[Collected data entries]

=-=-=

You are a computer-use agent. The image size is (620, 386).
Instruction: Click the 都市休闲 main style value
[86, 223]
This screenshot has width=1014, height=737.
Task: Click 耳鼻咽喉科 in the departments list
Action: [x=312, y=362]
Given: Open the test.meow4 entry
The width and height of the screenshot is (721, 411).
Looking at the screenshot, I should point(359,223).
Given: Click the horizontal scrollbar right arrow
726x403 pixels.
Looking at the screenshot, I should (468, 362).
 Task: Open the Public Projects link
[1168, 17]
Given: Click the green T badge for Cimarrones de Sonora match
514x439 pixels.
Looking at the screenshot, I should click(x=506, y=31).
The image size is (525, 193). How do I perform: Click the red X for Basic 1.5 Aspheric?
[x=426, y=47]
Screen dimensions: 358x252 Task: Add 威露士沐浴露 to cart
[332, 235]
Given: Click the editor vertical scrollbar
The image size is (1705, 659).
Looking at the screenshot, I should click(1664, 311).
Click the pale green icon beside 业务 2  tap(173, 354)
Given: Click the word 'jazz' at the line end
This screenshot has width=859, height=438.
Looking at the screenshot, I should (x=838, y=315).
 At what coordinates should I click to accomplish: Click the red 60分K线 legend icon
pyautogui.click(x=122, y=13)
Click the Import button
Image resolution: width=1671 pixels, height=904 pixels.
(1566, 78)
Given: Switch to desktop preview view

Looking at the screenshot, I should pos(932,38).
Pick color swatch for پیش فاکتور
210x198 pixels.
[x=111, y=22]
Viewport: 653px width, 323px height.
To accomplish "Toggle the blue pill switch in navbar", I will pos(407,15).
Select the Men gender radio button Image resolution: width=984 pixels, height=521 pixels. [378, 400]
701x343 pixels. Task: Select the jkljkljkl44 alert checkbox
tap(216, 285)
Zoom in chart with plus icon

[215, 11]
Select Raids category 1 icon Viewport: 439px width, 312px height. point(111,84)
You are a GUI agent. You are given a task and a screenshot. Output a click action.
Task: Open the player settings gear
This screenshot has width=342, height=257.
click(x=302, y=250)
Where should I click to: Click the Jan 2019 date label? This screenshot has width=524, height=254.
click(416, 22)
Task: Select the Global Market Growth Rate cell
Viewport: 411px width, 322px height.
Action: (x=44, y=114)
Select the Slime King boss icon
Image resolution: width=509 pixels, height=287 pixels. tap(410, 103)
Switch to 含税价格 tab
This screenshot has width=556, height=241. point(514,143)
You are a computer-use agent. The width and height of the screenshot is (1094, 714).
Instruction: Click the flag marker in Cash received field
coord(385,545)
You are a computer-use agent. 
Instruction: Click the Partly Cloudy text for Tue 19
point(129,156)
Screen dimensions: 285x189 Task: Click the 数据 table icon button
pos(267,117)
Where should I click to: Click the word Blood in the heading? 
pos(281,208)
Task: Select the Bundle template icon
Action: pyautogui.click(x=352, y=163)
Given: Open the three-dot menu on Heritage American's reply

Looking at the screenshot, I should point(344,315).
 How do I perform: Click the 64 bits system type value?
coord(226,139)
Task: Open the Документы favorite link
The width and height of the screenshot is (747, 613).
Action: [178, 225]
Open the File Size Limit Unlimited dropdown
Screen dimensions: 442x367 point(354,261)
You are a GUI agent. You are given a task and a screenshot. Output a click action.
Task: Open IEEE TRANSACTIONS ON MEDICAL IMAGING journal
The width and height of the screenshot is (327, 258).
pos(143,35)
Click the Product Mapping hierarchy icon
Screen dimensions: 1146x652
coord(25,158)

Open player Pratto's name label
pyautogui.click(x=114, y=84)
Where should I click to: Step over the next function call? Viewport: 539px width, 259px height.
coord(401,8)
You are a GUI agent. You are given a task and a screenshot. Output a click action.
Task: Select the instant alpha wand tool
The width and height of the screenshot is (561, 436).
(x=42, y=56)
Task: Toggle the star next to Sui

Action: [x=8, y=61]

=-=-=

§ Exercise prompt:
Set the records above down again. Match them exactly.

§ Result for this exercise:
You are a computer-use agent. The image size is (620, 386).
Instruction: Click the 都市休闲 main style value
[86, 223]
This screenshot has width=1014, height=737.
Task: Click 耳鼻咽喉科 in the departments list
Action: [x=312, y=362]
Given: Open the test.meow4 entry
The width and height of the screenshot is (721, 411).
Looking at the screenshot, I should point(359,223).
Given: Click the horizontal scrollbar right arrow
726x403 pixels.
Looking at the screenshot, I should (468, 362).
 Task: Open the Public Projects link
[1168, 17]
Given: Click the green T badge for Cimarrones de Sonora match
514x439 pixels.
Looking at the screenshot, I should click(x=506, y=31).
The image size is (525, 193). How do I perform: Click the red X for Basic 1.5 Aspheric?
[x=426, y=47]
Screen dimensions: 358x252 Task: Add 威露士沐浴露 to cart
[332, 235]
Given: Click the editor vertical scrollbar
The image size is (1705, 659).
Looking at the screenshot, I should click(1664, 311).
Click the pale green icon beside 业务 2  tap(173, 354)
Given: Click the word 'jazz' at the line end
This screenshot has width=859, height=438.
Looking at the screenshot, I should (x=838, y=315).
 At what coordinates should I click to accomplish: Click the red 60分K线 legend icon
pyautogui.click(x=122, y=13)
Click the Import button
Image resolution: width=1671 pixels, height=904 pixels.
(1566, 78)
Given: Switch to desktop preview view

Looking at the screenshot, I should pos(932,38).
Pick color swatch for پیش فاکتور
210x198 pixels.
[x=111, y=22]
Viewport: 653px width, 323px height.
To accomplish "Toggle the blue pill switch in navbar", I will pos(407,15).
Select the Men gender radio button Image resolution: width=984 pixels, height=521 pixels. [378, 400]
701x343 pixels. Task: Select the jkljkljkl44 alert checkbox
tap(216, 285)
Zoom in chart with plus icon

[215, 11]
Select Raids category 1 icon Viewport: 439px width, 312px height. point(111,84)
You are a GUI agent. You are given a task and a screenshot. Output a click action.
Task: Open the player settings gear
This screenshot has width=342, height=257.
click(x=302, y=250)
Where should I click to: Click the Jan 2019 date label? This screenshot has width=524, height=254.
click(416, 22)
Task: Select the Global Market Growth Rate cell
Viewport: 411px width, 322px height.
Action: (x=44, y=114)
Select the Slime King boss icon
Image resolution: width=509 pixels, height=287 pixels. tap(410, 103)
Switch to 含税价格 tab
This screenshot has width=556, height=241. point(514,143)
You are a computer-use agent. The width and height of the screenshot is (1094, 714).
Instruction: Click the flag marker in Cash received field
coord(385,545)
You are a computer-use agent. 
Instruction: Click the Partly Cloudy text for Tue 19
point(129,156)
Screen dimensions: 285x189 Task: Click the 数据 table icon button
pos(267,117)
Where should I click to: Click the word Blood in the heading? 
pos(281,208)
Task: Select the Bundle template icon
Action: pyautogui.click(x=352, y=163)
Given: Open the three-dot menu on Heritage American's reply

Looking at the screenshot, I should point(344,315).
 How do I perform: Click the 64 bits system type value?
coord(226,139)
Task: Open the Документы favorite link
The width and height of the screenshot is (747, 613).
Action: [178, 225]
Open the File Size Limit Unlimited dropdown
Screen dimensions: 442x367 point(354,261)
You are a GUI agent. You are given a task and a screenshot. Output a click action.
Task: Open IEEE TRANSACTIONS ON MEDICAL IMAGING journal
The width and height of the screenshot is (327, 258).
pos(143,35)
Click the Product Mapping hierarchy icon
Screen dimensions: 1146x652
coord(25,158)

Open player Pratto's name label
pyautogui.click(x=114, y=84)
Where should I click to: Step over the next function call? Viewport: 539px width, 259px height.
coord(401,8)
You are a GUI agent. You are given a task and a screenshot. Output a click action.
Task: Select the instant alpha wand tool
The width and height of the screenshot is (561, 436).
(x=42, y=56)
Task: Toggle the star next to Sui

Action: [x=8, y=61]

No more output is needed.